## Records provided
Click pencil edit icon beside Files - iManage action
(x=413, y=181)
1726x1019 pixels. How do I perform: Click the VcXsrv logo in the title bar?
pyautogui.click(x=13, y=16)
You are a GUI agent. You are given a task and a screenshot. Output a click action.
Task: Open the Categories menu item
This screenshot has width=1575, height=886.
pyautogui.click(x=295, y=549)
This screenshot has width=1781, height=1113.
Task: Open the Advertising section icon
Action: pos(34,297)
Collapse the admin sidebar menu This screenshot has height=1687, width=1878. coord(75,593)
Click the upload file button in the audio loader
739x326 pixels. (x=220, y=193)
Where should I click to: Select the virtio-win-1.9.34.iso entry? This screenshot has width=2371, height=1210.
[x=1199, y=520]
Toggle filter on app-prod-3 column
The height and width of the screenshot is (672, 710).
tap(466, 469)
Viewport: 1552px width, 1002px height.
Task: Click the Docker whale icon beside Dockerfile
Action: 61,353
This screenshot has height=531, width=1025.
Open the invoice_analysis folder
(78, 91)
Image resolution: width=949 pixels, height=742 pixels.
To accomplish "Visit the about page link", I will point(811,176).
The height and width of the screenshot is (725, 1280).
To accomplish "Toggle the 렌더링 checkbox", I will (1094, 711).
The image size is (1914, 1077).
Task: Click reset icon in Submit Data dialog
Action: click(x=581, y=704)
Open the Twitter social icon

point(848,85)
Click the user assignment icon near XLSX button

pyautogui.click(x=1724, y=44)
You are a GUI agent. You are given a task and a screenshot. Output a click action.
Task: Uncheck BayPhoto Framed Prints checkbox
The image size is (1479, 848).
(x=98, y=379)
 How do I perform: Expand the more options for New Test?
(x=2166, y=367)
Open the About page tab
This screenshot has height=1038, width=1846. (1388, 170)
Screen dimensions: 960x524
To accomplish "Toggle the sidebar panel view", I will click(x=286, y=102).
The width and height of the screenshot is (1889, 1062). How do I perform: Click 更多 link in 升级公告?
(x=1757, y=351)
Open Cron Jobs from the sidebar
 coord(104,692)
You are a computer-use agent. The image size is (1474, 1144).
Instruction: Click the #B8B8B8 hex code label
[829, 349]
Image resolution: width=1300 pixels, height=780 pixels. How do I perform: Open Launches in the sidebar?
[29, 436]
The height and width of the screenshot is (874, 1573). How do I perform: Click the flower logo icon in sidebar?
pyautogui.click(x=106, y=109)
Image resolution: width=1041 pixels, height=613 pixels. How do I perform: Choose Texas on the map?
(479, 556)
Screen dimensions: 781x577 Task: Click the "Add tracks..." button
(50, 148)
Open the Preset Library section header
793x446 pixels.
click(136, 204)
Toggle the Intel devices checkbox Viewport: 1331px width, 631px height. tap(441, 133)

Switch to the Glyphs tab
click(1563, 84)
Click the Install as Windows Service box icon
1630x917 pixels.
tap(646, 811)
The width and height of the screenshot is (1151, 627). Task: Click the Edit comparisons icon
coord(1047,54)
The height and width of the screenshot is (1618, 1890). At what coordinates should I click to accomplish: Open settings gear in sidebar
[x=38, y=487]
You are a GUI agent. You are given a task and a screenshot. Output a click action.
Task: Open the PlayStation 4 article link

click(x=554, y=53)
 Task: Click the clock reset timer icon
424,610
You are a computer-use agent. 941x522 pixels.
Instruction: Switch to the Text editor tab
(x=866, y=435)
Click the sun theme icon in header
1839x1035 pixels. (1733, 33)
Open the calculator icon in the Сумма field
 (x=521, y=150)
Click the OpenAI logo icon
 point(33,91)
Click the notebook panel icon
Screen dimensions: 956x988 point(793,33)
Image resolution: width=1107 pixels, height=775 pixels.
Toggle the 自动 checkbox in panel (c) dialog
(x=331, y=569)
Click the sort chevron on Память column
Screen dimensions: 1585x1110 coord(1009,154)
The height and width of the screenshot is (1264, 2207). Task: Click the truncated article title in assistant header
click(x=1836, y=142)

## Required action
Every entry above should be duplicated exactly.

## Task answer
Click pencil edit icon beside Files - iManage action
(x=413, y=181)
1726x1019 pixels. How do I perform: Click the VcXsrv logo in the title bar?
pyautogui.click(x=13, y=16)
You are a GUI agent. You are given a task and a screenshot. Output a click action.
Task: Open the Categories menu item
This screenshot has width=1575, height=886.
pyautogui.click(x=295, y=549)
This screenshot has width=1781, height=1113.
Task: Open the Advertising section icon
Action: pos(34,297)
Collapse the admin sidebar menu This screenshot has height=1687, width=1878. coord(75,593)
Click the upload file button in the audio loader
739x326 pixels. (x=220, y=193)
Where should I click to: Select the virtio-win-1.9.34.iso entry? This screenshot has width=2371, height=1210.
[x=1199, y=520]
Toggle filter on app-prod-3 column
The height and width of the screenshot is (672, 710).
tap(466, 469)
Viewport: 1552px width, 1002px height.
Task: Click the Docker whale icon beside Dockerfile
Action: 61,353
This screenshot has height=531, width=1025.
Open the invoice_analysis folder
(78, 91)
Image resolution: width=949 pixels, height=742 pixels.
To accomplish "Visit the about page link", I will point(811,176).
The height and width of the screenshot is (725, 1280).
To accomplish "Toggle the 렌더링 checkbox", I will (1094, 711).
The image size is (1914, 1077).
Task: Click reset icon in Submit Data dialog
Action: click(x=581, y=704)
Open the Twitter social icon

point(848,85)
Click the user assignment icon near XLSX button

pyautogui.click(x=1724, y=44)
You are a GUI agent. You are given a task and a screenshot. Output a click action.
Task: Uncheck BayPhoto Framed Prints checkbox
The image size is (1479, 848).
(x=98, y=379)
 How do I perform: Expand the more options for New Test?
(x=2166, y=367)
Open the About page tab
This screenshot has height=1038, width=1846. (1388, 170)
Screen dimensions: 960x524
To accomplish "Toggle the sidebar panel view", I will click(x=286, y=102).
The width and height of the screenshot is (1889, 1062). How do I perform: Click 更多 link in 升级公告?
(x=1757, y=351)
Open Cron Jobs from the sidebar
 coord(104,692)
You are a computer-use agent. The image size is (1474, 1144).
Instruction: Click the #B8B8B8 hex code label
[829, 349]
Image resolution: width=1300 pixels, height=780 pixels. How do I perform: Open Launches in the sidebar?
[29, 436]
The height and width of the screenshot is (874, 1573). How do I perform: Click the flower logo icon in sidebar?
pyautogui.click(x=106, y=109)
Image resolution: width=1041 pixels, height=613 pixels. How do I perform: Choose Texas on the map?
(479, 556)
Screen dimensions: 781x577 Task: Click the "Add tracks..." button
(50, 148)
Open the Preset Library section header
793x446 pixels.
click(136, 204)
Toggle the Intel devices checkbox Viewport: 1331px width, 631px height. tap(441, 133)

Switch to the Glyphs tab
click(1563, 84)
Click the Install as Windows Service box icon
1630x917 pixels.
tap(646, 811)
The width and height of the screenshot is (1151, 627). Task: Click the Edit comparisons icon
coord(1047,54)
The height and width of the screenshot is (1618, 1890). At what coordinates should I click to accomplish: Open settings gear in sidebar
[x=38, y=487]
You are a GUI agent. You are given a task and a screenshot. Output a click action.
Task: Open the PlayStation 4 article link

click(x=554, y=53)
 Task: Click the clock reset timer icon
424,610
You are a computer-use agent. 941x522 pixels.
Instruction: Switch to the Text editor tab
(x=866, y=435)
Click the sun theme icon in header
1839x1035 pixels. (1733, 33)
Open the calculator icon in the Сумма field
 (x=521, y=150)
Click the OpenAI logo icon
 point(33,91)
Click the notebook panel icon
Screen dimensions: 956x988 point(793,33)
Image resolution: width=1107 pixels, height=775 pixels.
Toggle the 自动 checkbox in panel (c) dialog
(x=331, y=569)
Click the sort chevron on Память column
Screen dimensions: 1585x1110 coord(1009,154)
The height and width of the screenshot is (1264, 2207). Task: Click the truncated article title in assistant header
click(x=1836, y=142)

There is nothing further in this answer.